“Ambient Assisted Living” und die Privatsphäre

Ein Artikel bei Heise stellt die Ergebnisse einer Studie zum "Ambient Assisted Living" für Senioren vor; der Vorstellung der Forscher nach soll es durch Computerunterstützung im häuslichen Bereich Senioren länger möglich sein, eigenständig zu leben bzw. fremde Hilfe zu reduzieren. Insbesondere das Monitoring von Vitalfunktionen war bei der Umfrage ein Thema. Ergebnis der Umfrage:

"In der Umfrage spielten Probleme der Privatsphäre keine Rolle; Ambient Assisted Living und vor allem Tele-Monitoring greifen aber durch die ständige Überwachung stark in die Privatsphäre der damit betreuten Menschen ein."

Unter den über 65 Jahre alten Befragten würden 58% im Bedarfsfall Alarmsysteme wie Sturzsensoren, Atemstillstands- oder Herzfrequenzmesser einsetzen; 54% könnten sich mit Erinnerungsfunktionen zur Medikamenteneinnahme anfreunden; und 53% würden eine dauerhafte Überwachung ihrer Körperfunktionen in Betracht ziehen.

Ist den Leuten ihre Privatsphäre egal? Meiner Meinung nach erkennt man an den Umfrageergebnissen zwei Aspekte:

Zum einen die subjektive Wahrnehmung der Überwachung. Der Begriff "Alarmsystem" ist hinreichend abstrakt, der Nutzen scheint groß, denn die Situationen, in denen ein Alarm ausgelöst würde, ist in den oben genannten Fällen lebensbedrohlich.
Anders sieht es bei der Erinnerungsfunktion aus: Obwohl hier keine Überwachung durch Dritte stattfindet (eine solche Erinnerung benötigt keine Datenverbindung zum Arzt), würden weniger Leute eine solche Technik akzeptieren. Sie ist aufdringlicher, die Leute fühlen sich dadurch eher gegängelt als unterstützt.

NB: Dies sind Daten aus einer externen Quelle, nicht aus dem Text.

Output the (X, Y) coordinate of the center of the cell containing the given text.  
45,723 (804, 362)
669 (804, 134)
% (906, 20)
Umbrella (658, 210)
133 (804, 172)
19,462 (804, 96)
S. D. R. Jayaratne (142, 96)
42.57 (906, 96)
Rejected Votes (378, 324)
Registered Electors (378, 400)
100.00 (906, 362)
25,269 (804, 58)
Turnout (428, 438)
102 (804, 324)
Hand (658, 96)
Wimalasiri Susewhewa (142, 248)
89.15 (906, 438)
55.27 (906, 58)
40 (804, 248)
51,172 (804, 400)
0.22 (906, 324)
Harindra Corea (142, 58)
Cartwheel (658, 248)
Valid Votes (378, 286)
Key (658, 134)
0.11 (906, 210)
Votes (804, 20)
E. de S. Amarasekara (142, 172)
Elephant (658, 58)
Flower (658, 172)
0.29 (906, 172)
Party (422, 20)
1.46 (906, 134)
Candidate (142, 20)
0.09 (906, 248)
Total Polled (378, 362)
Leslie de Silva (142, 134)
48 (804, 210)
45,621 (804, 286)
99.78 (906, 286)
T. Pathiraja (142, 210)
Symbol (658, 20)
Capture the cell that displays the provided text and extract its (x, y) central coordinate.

Der andere Aspekt ist die Art der Kommunikation: die Monitorsysteme übertragen nur dann Daten, wenn ein Notfall eintritt. Das Erinnerungssystem würde (nachdem es einmal vom Arzt eingerichtet wurde) allenfalls dann Verbindung zum Arzt aufnehmen, wenn wichtige Medikamente über einen längeren Zeitraum nicht eingenommen würden - wenn überhaupt. Die ständige, anlaßunabhängige Überwachung landet auf dem letzten Platz. Mich erstaunt trotzdem die relativ hohe Zahl; möglicherweise ist bei den Befragten das Vertrauen in ihren Arzt (zusammen mit der Annahme, daß auch tatsächlich nur dieser die Daten erhält) so groß. Ich bin mir ziemlich sicher, daß der Akzeptanzwert anders aussehen würde, wenn man auch jüngere mit in die Umfrage mit einbezogen hätte.

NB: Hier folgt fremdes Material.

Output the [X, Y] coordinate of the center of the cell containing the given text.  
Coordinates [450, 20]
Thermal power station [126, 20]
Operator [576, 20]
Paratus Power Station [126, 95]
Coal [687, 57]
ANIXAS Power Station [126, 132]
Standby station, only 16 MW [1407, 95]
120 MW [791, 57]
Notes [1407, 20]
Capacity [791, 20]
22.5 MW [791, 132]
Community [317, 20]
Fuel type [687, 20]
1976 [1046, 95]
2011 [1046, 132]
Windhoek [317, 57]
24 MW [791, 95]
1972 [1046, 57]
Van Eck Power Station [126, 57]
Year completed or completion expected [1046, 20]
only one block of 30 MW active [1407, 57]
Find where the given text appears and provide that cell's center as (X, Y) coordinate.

Daß das Thema in der Zukunft allein schon wegen der demographischen Entwicklung interessanter wird, ist abzusehen - immerhin läßt sich da auch ein Geschäft machen. Reaktive Monitorsysteme können unter Umständen tatsächlich die Lebensqualität verbessern - immerhin vermitteln die Systeme auch die Sicherheit, daß im Falle eines Falles Hilfe zur Stelle eilen wird.
Für eine proaktive Überwachung mit Datenübermittlung und -speicherung rund um die Uhr sehe ich hingegen keinen Einsatzzweck; für Personen ohne entsprechendes Risikoprofil ist das wohl Overkill und ein starker Einschnitt in die Privatsphäre. Für Leute, bei denen so etwas krankheitsbedingt notwendig ist, wird hingegen ein solches Monitoring alleine nicht ausreichen - eine geeignete Wohnumgebung in z.B. einem Seniorenwohnheim (oder gar einer Klinik?) dürfte da die bessere Lösung sein.